One of the most obvious solutions to this war of attrition is to have a second vote. It would, of course, be nigh on impossible to have a considered debate, with the vitriol that surrounded 2016 almost certain to make a recovery. Despite this, a final vote on the Brexit deal would be able to hopefully conclude all arguments of whether to stay or leave.

With different sects taking sides over the most complicated pieces of legislation in the book, Theresa May’s compromise was never going to be popular. She needed to comfort British and London-bases business that they would be safe while also pleasing the zealots on the Paleoseptic wing of her divided party. Chequers is not perfect. No one in Westminster is going to realistically stand up for that.

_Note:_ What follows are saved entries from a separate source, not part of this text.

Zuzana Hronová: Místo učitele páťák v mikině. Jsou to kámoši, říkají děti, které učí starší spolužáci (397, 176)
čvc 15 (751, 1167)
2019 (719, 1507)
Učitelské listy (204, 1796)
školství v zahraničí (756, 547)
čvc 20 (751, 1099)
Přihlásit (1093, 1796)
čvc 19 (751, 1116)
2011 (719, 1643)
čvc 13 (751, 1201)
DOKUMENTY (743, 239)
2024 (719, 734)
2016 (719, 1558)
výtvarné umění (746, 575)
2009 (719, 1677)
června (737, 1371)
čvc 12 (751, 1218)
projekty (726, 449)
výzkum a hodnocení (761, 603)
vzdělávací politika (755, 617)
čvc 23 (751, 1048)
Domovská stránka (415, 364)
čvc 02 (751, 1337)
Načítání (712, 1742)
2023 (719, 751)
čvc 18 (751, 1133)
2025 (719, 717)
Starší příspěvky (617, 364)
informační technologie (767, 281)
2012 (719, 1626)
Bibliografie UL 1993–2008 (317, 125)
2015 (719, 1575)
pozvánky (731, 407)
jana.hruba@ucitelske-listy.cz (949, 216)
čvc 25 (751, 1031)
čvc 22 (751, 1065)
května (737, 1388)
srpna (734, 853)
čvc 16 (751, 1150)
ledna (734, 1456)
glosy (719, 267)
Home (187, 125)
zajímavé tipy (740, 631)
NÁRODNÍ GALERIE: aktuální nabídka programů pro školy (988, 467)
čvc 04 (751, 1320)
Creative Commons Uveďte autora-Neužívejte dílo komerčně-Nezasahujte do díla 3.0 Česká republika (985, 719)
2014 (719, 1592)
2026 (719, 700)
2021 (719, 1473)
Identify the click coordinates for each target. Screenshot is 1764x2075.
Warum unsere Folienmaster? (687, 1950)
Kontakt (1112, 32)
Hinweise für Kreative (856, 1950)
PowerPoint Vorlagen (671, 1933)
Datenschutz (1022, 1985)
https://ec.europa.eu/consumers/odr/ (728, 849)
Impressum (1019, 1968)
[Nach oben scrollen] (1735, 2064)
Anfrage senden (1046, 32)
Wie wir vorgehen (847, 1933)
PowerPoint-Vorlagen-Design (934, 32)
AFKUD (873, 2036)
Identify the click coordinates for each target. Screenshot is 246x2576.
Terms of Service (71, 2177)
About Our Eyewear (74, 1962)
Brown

Despite this unpopularity, it is the most sensible solution to the problems. Since the referendum, the European Union has been lamenting the decline of British pragmatism, urging May to find her inner Elizabeth 1 and make a deal with both sides. This she has attempted to do, and yet the bureaucrats are demanding more, obviously ignorant of the perilous position of the Prime Minister. If Parliament chucks chequers, we could see the man all liberals dread as our next leader.

Emmanuel Macron, low in the popularity ratings, have made a classic French tactic of lying into the British, evoking Charles de Gaulle’s simple “non” to the proposal of UK membership of the EEC in 1967. Donald Tusk, so far the voice in Brussels willing to listen and understand the political situation in l’Anglais, has said that Chequers “will not work.” Although her European compatriots are against her, Mrs May must stand up to her solution and set out a clear choice. Chequers or no deal. And Boris.

If the Europeans and the few pragmatic Tories still left in power can understand this, then the Prime Minister can finally reveal her inner Iron Lady.